**Exercise prompt:**
Which lines of the listing below contain the word "zoom"? Show each of them in full.

**Given records:**
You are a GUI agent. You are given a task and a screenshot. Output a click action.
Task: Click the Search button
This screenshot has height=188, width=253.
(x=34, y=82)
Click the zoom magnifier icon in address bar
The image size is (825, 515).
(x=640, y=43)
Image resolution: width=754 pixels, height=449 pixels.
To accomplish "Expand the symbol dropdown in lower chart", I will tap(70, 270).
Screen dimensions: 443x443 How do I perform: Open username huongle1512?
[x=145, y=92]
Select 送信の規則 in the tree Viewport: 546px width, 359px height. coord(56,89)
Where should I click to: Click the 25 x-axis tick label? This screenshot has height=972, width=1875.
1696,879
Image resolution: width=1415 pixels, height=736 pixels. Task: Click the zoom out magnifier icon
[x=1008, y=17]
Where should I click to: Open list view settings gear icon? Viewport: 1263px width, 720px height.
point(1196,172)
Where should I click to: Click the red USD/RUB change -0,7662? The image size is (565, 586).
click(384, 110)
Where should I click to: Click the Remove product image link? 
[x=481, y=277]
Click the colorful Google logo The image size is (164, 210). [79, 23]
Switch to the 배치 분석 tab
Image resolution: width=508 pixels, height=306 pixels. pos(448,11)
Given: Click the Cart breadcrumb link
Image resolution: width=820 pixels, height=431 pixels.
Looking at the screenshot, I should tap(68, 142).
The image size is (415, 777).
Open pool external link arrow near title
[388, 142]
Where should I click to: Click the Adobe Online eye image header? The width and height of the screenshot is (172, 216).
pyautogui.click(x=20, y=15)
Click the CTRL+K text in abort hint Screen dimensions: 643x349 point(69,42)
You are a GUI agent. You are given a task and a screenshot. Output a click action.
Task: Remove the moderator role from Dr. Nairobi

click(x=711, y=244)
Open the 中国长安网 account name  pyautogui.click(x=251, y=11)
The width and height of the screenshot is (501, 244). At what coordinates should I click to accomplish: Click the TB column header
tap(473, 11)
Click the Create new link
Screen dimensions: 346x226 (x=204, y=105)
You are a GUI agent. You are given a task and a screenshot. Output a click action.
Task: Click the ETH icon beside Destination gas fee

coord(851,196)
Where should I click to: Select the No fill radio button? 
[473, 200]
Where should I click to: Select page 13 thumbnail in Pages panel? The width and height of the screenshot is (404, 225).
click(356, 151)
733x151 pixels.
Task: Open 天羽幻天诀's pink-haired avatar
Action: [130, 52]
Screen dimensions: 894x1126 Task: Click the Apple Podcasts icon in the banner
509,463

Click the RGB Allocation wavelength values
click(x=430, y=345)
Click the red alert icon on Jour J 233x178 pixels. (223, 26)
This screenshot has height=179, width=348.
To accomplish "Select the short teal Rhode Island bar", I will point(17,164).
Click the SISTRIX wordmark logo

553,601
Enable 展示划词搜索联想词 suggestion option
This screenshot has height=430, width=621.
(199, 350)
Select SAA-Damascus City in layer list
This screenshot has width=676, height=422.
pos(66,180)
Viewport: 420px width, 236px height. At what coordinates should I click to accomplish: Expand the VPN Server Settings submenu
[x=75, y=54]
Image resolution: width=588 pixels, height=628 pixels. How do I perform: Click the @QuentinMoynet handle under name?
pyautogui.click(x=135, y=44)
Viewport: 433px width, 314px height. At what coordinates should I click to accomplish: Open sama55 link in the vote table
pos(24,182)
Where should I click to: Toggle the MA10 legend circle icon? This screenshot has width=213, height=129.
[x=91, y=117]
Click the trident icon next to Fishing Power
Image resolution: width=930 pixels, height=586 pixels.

**Solution to this problem:**
Click the zoom magnifier icon in address bar
Image resolution: width=1415 pixels, height=736 pixels. Task: Click the zoom out magnifier icon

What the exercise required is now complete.